**SET PROBLEM 1**
Please rewrite the part of the Raspberry Pi cluster text that opens with the words containing "Introduction" and closes with "3. vectorized (NEON)", replacing "matrices" with "arrays".

**SOURCE EXTRACT**
+++++

A 12-node Raspberry Pi cluster A 12-node Raspberry Pi cluster

Introduction

This repository provides a set of functions for computing the product of two matrices. These functions are intended to be run on a cluster built with Raspberry Pi computers. Header file mxmultiply.h supplies four different levels of optimization, each implemented as a separate function, on the general matrix multiply algorithm:

  1. multithreaded (OpenMP)
  2. parallel (MPI)
  3. vectorized (NEON)
  4. multithreaded, parallel, and vectorized (OpenMP + MPI + NEON)

To facilitate development, all functions were written with the following assumptions in mind:

  • matrices are just (one-dimensional) arrays of floating point numbers (float type).
  • all matrices are squared.
  • the length of any matrix is a multiple of 4.
  • entries in a matrix are stored in column-major order.

There are also sample programs which demonstrate each of the aforementioned levels of optimization in the scr directory. Namely, these are omp.c, mpi.c, neon.c, and omp_mpi_neon.c. After execution, each of these programs prints out their running time in seconds. Additionally, there is one last program which computes matrix multiplication in a sequential manner.

Cluster Setup

A cluster should have a master node. This node is used as a hub; all development is done here: we write, compile, and deploy binaries from this node. All other nodes in the cluster are referred to as slave nodes. They are mainly used for computational purposes. To maximize cluster usage, however, the code in this repository also utilizes the master node as a computational unit. Details on how to set up your own cluster can be found in this excelent guide written by Mike Garcia.

Cluster Performance

To assess the overall speed of the cluster, I ran the HPL benchmark (version hp1-2.2). It was configured to work with MPICH and BLAS (Basic Linear Algebra Subprograms). For a single problem size of 17,400 with just one process grid of 3 rows and 4 columns, the results indicated that this cluster was able to process 2.364 GFLOPS. To obtain this value, I ran the benchmark three times and took the average of the resuls.

Dependencies

To run the sample programs in this repository, you will need to install both GCC and MPICH on all nodes in the cluster. On the latest Raspbian (Stretch, by the time this was written), GCC comes installed by default. So, you will only need to install MPICH via sudo apt-get install gcc mpich. See this guide for more details.

To easily deploy binaries and issue commands to all slave nodes in the cluster, you should install the parallel SSH toolset. You can do so by running sudo apt-get install pssh. If you have a big cluster with many nodes, you may want to write a hosts file to use with parallel-ssh and parallel-scp. I provided a sample file for a 12-node cluster here. Note that this file can be easily adapted for clusters of any size.

+++++

**RECORDS FOR THIS TASK**
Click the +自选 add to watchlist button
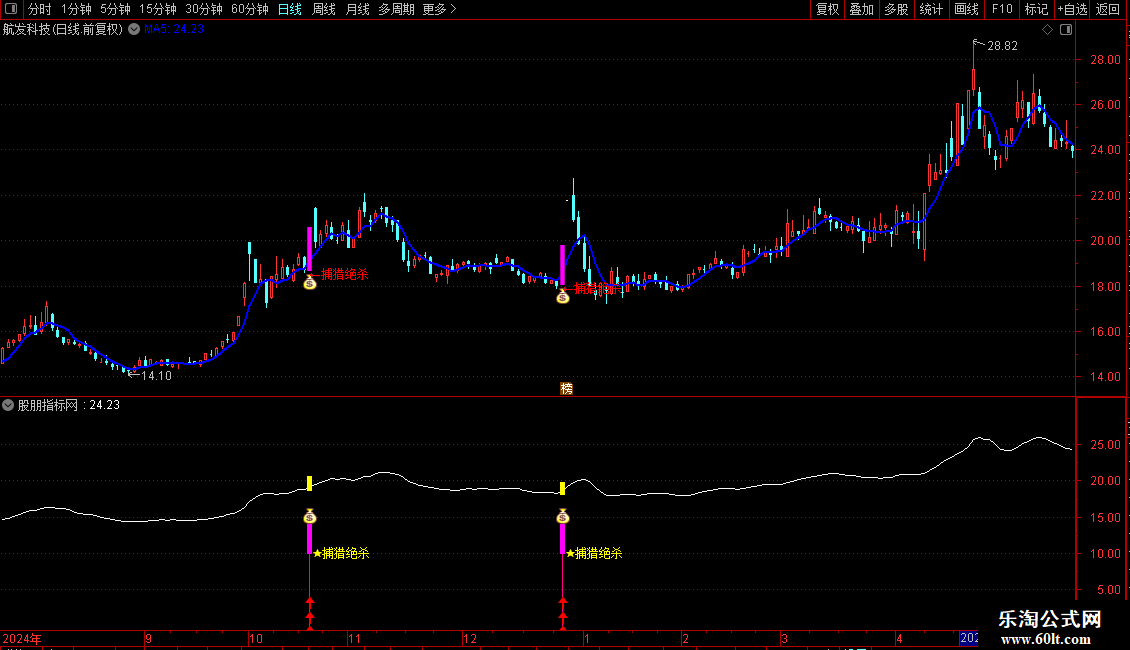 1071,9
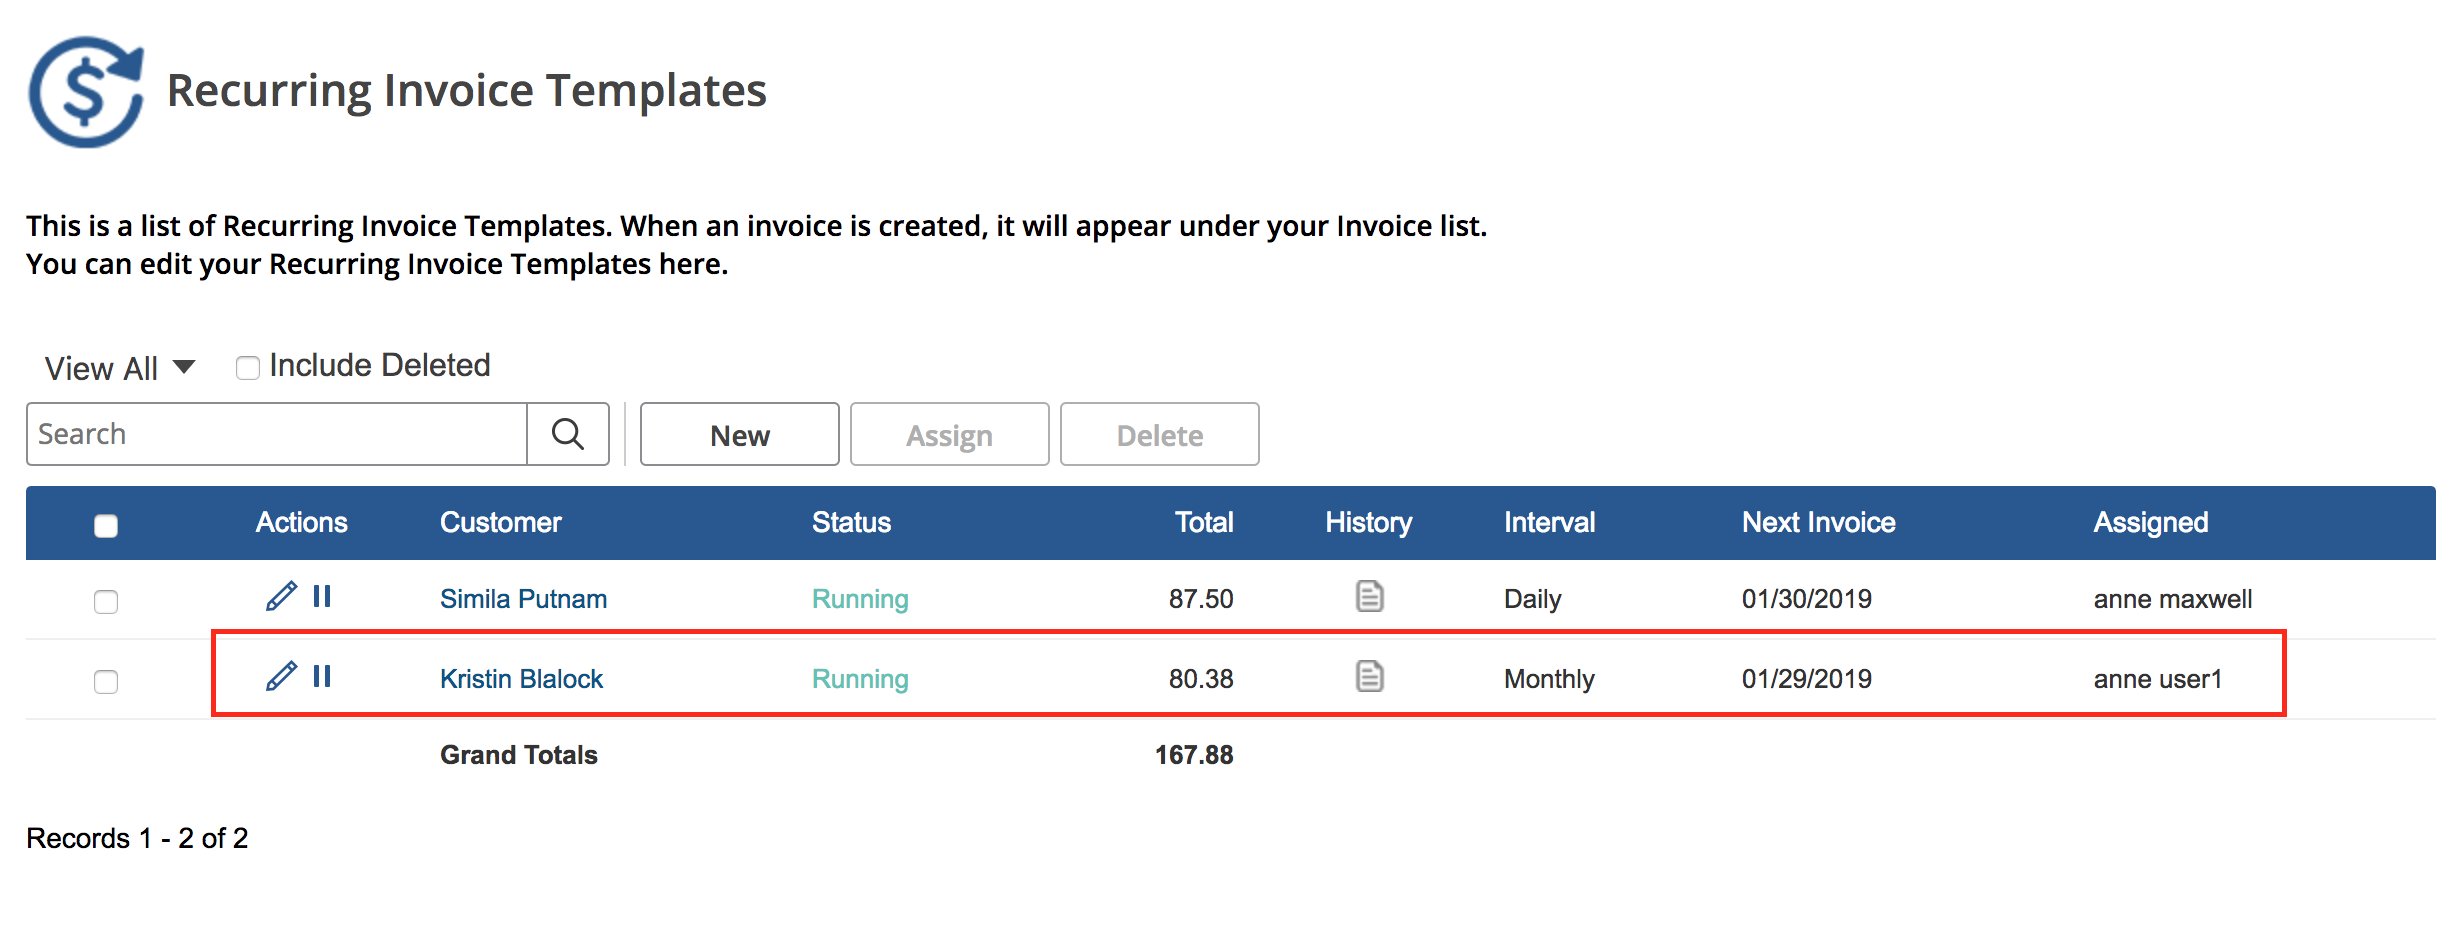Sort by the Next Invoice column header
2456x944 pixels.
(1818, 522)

+++++

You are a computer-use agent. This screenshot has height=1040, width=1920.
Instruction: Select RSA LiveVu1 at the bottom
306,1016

+++++

**SET PROBLEM 2**
Pull out every line of the records that contains the string "Click", matching its case exactly.

**FULL OUTPUT 1**
Introduction

This repository provides a set of functions for computing the product of two arrays. These functions are intended to be run on a cluster built with Raspberry Pi computers. Header file mxmultiply.h supplies four different levels of optimization, each implemented as a separate function, on the general matrix multiply algorithm:

  1. multithreaded (OpenMP)
  2. parallel (MPI)
  3. vectorized (NEON)

**FULL OUTPUT 2**
Click the +自选 add to watchlist button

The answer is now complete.